== Work task ==
If a line in the entries includes "will", show that line.

== Records for this task ==
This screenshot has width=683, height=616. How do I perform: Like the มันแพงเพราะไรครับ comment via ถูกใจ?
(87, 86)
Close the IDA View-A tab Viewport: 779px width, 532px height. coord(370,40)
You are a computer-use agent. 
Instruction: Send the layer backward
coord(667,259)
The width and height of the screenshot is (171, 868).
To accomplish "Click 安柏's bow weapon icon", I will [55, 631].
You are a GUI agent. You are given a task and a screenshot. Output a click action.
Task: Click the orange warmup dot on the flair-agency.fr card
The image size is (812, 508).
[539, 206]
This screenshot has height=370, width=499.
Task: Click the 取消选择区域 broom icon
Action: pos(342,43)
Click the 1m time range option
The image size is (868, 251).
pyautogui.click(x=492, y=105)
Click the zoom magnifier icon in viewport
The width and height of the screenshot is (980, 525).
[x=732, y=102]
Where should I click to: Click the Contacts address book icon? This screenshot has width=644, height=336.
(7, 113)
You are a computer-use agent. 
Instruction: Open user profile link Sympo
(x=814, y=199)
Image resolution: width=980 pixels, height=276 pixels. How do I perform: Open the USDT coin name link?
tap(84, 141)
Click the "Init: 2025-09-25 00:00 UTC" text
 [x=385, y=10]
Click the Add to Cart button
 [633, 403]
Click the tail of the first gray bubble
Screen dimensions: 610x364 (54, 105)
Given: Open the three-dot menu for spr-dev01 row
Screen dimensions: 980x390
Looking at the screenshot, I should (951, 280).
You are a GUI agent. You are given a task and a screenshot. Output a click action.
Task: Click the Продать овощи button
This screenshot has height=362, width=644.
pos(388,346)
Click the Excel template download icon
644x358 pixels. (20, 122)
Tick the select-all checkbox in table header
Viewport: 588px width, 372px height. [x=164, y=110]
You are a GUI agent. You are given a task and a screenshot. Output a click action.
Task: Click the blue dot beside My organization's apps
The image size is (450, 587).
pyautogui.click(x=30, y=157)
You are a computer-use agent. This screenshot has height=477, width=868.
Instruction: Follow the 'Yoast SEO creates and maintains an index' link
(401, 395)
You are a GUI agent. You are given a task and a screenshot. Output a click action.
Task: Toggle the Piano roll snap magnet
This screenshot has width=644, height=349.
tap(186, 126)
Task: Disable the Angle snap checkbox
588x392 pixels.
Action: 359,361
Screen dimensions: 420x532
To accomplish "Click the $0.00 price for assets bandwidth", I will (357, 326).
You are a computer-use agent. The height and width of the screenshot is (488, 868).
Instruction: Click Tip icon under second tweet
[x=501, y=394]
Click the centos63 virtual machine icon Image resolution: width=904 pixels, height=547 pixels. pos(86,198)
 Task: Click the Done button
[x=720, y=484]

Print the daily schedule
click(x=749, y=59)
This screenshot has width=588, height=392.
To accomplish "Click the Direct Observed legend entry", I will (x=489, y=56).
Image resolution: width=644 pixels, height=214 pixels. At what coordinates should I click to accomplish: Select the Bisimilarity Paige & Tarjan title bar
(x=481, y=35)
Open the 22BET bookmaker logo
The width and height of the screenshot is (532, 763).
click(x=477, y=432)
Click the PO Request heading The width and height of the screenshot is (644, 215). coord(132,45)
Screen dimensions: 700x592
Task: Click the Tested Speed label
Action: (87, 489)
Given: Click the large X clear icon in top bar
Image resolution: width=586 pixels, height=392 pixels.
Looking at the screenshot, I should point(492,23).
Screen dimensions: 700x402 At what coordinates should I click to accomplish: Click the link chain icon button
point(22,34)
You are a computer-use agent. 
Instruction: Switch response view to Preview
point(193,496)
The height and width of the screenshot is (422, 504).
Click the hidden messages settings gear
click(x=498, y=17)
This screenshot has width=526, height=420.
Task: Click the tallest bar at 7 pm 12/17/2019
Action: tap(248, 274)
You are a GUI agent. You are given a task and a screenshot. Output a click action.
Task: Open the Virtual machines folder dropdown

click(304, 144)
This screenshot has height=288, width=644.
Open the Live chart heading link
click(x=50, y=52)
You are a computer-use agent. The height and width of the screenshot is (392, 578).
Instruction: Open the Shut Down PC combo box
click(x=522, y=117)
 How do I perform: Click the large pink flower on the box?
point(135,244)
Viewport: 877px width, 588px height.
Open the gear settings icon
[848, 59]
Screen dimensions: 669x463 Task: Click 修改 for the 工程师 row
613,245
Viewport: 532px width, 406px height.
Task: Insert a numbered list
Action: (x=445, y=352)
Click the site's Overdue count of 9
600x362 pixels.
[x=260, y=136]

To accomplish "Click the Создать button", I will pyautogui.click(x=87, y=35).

== Solved problem ==
To accomplish "Click 安柏's bow weapon icon", I will [55, 631].
To accomplish "Click the $0.00 price for assets bandwidth", I will (357, 326).
To accomplish "Click the Direct Observed legend entry", I will (x=489, y=56).
To accomplish "Click the Создать button", I will pyautogui.click(x=87, y=35).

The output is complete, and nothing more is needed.